Document passage:
»»

I absolutely love Paris-Brest, although you hardly ever see it for sale anywhere. I used to be so scared of making choux pastry, years ago I made some eclairs that were shocking. There wasn’t any space in the pastry to add the cream and when I tried to dip them in the icing they snapped in half and it was a complete mess.
I have had varying success over the years with choux pastry and I have featured Paris-Brest on this blog a few times. It wasn’t until I found Edd Kimber’s choux pastry recipe in his book Patisserie Made Simple, that I have been able to make choux pastry without any fear or trepidation.
The other thing I love about Paris-Brest is the filling, a delicious creme mousseline flavoured with hazelnut praline paste – if you thought Nutella or Biscoff was addictive then you need to try this stuff. It’s basically liquidised caramelised hazelnut.

««

Input rows:
»»

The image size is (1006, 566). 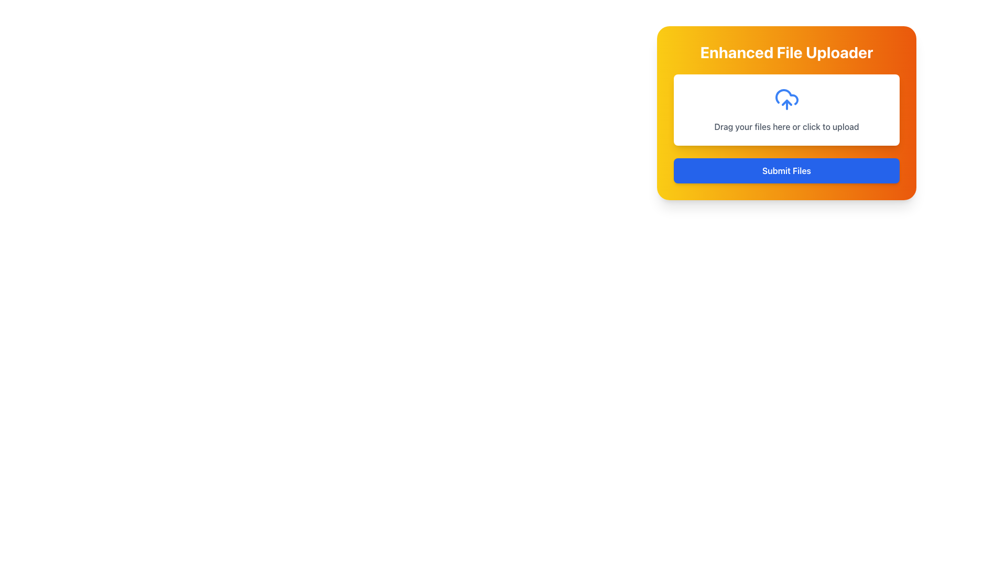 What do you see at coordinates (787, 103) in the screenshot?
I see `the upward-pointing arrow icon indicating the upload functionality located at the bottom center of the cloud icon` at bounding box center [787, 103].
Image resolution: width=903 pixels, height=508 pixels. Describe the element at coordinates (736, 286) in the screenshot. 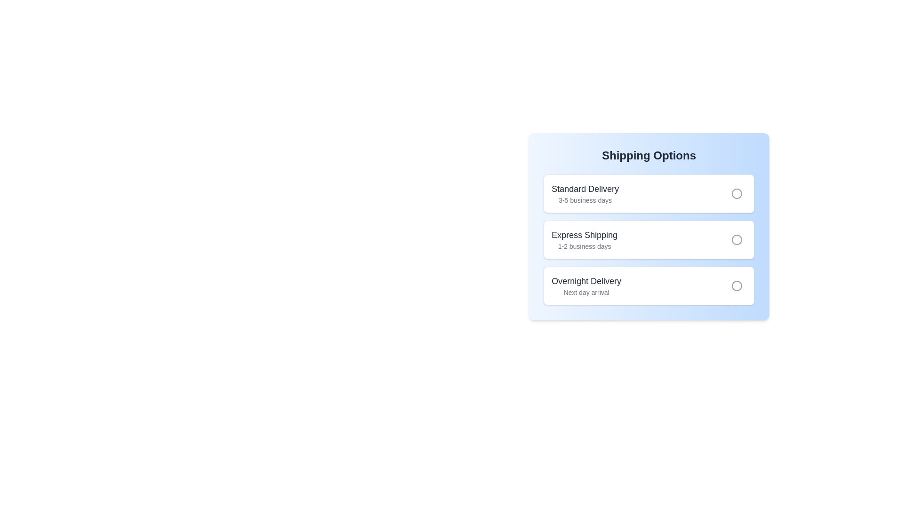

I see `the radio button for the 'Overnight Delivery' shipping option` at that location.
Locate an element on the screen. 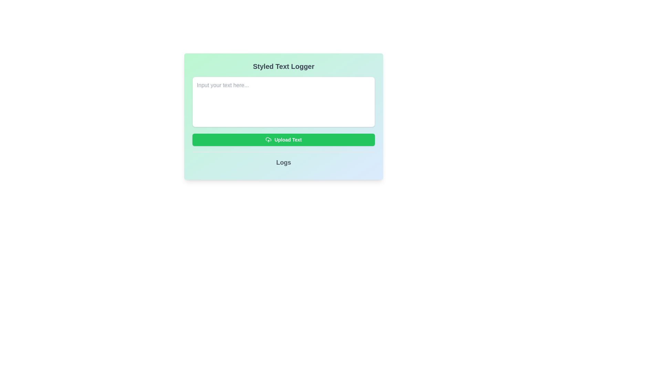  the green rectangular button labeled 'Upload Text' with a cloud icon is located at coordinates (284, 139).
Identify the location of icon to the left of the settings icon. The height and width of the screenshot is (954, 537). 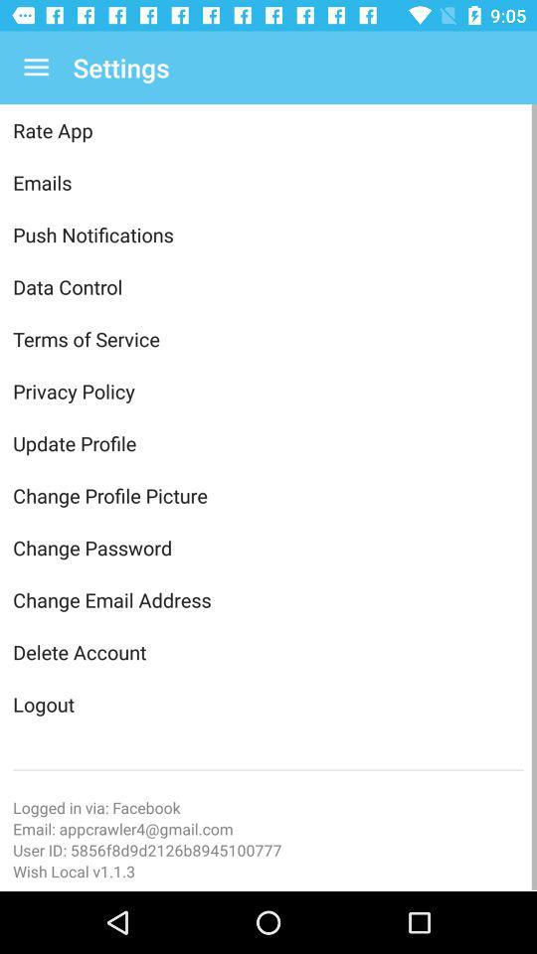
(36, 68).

««
»»

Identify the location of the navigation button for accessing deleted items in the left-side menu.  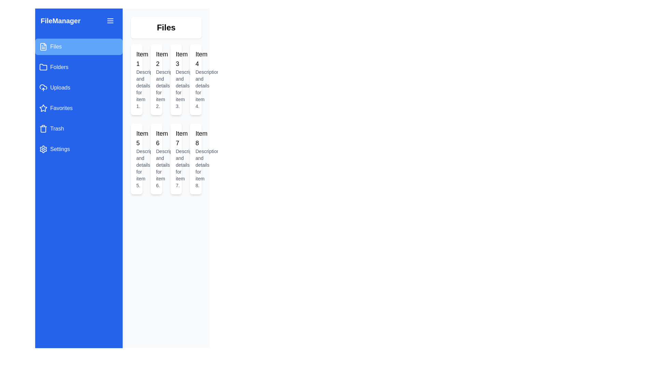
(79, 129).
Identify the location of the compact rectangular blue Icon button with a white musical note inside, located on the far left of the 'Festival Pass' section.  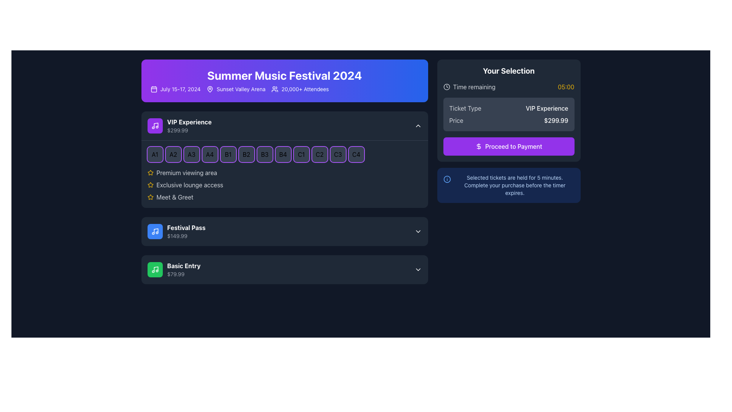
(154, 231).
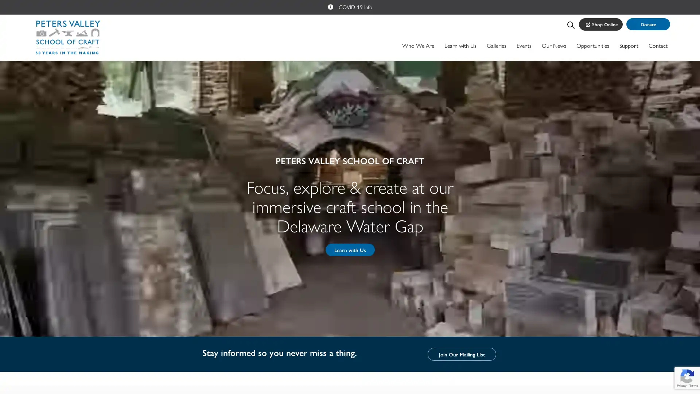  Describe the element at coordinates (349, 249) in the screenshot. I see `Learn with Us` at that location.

««

What you need to do:
1. Condense the paragraph of the Paris-Brest text that begins "I absolutely love Paris-Brest" into a short bulleted list that keeps its main facts.
2. Reproduce the entries from the line with "Identify the location of the compact" to the line with "Describe the element at coordinates (349, 249)", leaving out the pictures.

Answers for this exercise:
1.
- The writer loves Paris-Brest but rarely sees it for sale.
- The writer used to be afraid of making choux pastry.
- Years ago, the writer made some eclairs that turned out badly.
- The pastry had no space for the cream.
- The eclairs snapped in half when dipped in the icing, making a complete mess.

2.
Identify the location of the compact rectangular blue Icon button with a white musical note inside, located on the far left of the 'Festival Pass' section.  
(154, 231).
  Describe the element at coordinates (349, 249) in the screenshot. I see `Learn with Us` at that location.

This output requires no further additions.